→ **Exercise directions**: Please return all of the material exactly, with no line missing.

→ **Extracted information**:
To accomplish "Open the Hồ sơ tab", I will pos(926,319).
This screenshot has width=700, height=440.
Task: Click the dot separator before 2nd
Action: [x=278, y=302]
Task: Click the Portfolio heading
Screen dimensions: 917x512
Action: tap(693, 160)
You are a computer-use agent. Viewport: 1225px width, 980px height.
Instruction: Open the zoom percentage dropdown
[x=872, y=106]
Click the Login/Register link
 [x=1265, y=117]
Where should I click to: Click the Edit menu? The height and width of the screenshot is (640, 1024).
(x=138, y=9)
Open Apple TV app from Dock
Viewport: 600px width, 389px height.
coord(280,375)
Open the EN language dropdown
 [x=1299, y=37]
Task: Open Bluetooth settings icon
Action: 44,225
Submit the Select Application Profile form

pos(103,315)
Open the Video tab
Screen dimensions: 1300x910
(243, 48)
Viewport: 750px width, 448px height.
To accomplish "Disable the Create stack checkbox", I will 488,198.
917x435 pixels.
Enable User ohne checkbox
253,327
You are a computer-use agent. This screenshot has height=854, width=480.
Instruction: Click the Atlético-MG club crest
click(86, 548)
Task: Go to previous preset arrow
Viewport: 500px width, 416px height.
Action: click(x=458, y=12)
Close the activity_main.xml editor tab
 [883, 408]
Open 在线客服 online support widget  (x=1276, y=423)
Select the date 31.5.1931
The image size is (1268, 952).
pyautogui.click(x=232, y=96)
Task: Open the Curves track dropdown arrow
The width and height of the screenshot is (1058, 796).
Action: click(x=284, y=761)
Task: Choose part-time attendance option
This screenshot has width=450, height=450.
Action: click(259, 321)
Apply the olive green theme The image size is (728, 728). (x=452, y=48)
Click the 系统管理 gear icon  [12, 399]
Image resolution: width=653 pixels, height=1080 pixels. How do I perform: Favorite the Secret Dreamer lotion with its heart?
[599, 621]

→ **Finished exercise**:
To accomplish "Open the Hồ sơ tab", I will pos(926,319).
This screenshot has width=700, height=440.
Task: Click the dot separator before 2nd
Action: [x=278, y=302]
Task: Click the Portfolio heading
Screen dimensions: 917x512
Action: tap(693, 160)
You are a computer-use agent. Viewport: 1225px width, 980px height.
Instruction: Open the zoom percentage dropdown
[x=872, y=106]
Click the Login/Register link
 [x=1265, y=117]
Where should I click to: Click the Edit menu? The height and width of the screenshot is (640, 1024).
(x=138, y=9)
Open Apple TV app from Dock
Viewport: 600px width, 389px height.
coord(280,375)
Open the EN language dropdown
 [x=1299, y=37]
Task: Open Bluetooth settings icon
Action: 44,225
Submit the Select Application Profile form

pos(103,315)
Open the Video tab
Screen dimensions: 1300x910
(243, 48)
Viewport: 750px width, 448px height.
To accomplish "Disable the Create stack checkbox", I will 488,198.
917x435 pixels.
Enable User ohne checkbox
253,327
You are a computer-use agent. This screenshot has height=854, width=480.
Instruction: Click the Atlético-MG club crest
click(86, 548)
Task: Go to previous preset arrow
Viewport: 500px width, 416px height.
Action: click(x=458, y=12)
Close the activity_main.xml editor tab
 [883, 408]
Open 在线客服 online support widget  (x=1276, y=423)
Select the date 31.5.1931
The image size is (1268, 952).
pyautogui.click(x=232, y=96)
Task: Open the Curves track dropdown arrow
The width and height of the screenshot is (1058, 796).
Action: click(x=284, y=761)
Task: Choose part-time attendance option
This screenshot has width=450, height=450.
Action: click(259, 321)
Apply the olive green theme The image size is (728, 728). (x=452, y=48)
Click the 系统管理 gear icon  [12, 399]
Image resolution: width=653 pixels, height=1080 pixels. How do I perform: Favorite the Secret Dreamer lotion with its heart?
[599, 621]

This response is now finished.